Stored data
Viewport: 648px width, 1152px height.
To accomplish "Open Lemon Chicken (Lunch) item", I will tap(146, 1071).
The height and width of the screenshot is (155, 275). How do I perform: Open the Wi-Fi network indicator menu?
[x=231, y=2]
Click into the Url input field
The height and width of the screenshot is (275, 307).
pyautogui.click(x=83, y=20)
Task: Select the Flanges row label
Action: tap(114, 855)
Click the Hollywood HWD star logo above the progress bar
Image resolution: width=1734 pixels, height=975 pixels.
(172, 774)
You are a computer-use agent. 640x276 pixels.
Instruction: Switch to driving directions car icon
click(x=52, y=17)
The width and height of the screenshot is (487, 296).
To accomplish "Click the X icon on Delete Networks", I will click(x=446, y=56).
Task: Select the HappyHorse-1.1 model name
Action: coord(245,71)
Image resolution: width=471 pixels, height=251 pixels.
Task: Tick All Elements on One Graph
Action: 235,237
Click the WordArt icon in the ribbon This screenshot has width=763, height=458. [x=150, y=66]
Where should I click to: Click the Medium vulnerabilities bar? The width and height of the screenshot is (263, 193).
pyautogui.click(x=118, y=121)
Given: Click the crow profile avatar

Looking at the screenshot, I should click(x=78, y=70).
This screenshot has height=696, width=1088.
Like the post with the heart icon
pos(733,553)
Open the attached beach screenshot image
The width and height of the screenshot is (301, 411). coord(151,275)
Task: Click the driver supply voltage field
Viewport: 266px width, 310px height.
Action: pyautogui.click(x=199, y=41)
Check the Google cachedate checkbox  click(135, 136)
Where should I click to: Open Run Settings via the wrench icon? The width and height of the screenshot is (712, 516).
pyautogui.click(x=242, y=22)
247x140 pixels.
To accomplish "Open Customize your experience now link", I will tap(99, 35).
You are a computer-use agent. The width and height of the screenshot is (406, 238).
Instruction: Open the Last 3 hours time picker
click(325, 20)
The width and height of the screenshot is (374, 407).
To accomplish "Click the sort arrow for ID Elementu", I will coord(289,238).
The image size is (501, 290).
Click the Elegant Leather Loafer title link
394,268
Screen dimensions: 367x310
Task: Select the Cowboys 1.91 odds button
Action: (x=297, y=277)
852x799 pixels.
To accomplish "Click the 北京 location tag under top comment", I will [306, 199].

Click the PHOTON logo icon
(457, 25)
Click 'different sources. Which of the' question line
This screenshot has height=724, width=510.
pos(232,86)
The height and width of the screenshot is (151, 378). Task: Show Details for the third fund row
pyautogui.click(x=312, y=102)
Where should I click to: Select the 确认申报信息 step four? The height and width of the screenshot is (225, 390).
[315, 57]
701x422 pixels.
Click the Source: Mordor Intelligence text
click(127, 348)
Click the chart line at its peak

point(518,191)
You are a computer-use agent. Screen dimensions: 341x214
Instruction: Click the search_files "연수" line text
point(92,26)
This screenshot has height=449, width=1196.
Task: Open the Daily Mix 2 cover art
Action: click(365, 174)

Assigned task
What should appear is an exact copy of the lines from the one with "You are a computer-use agent. Screen" through the end of the entries above, ends included, and no other text.

Output of the task
You are a computer-use agent. Screen dimensions: 341x214
Instruction: Click the search_files "연수" line text
point(92,26)
This screenshot has height=449, width=1196.
Task: Open the Daily Mix 2 cover art
Action: click(365, 174)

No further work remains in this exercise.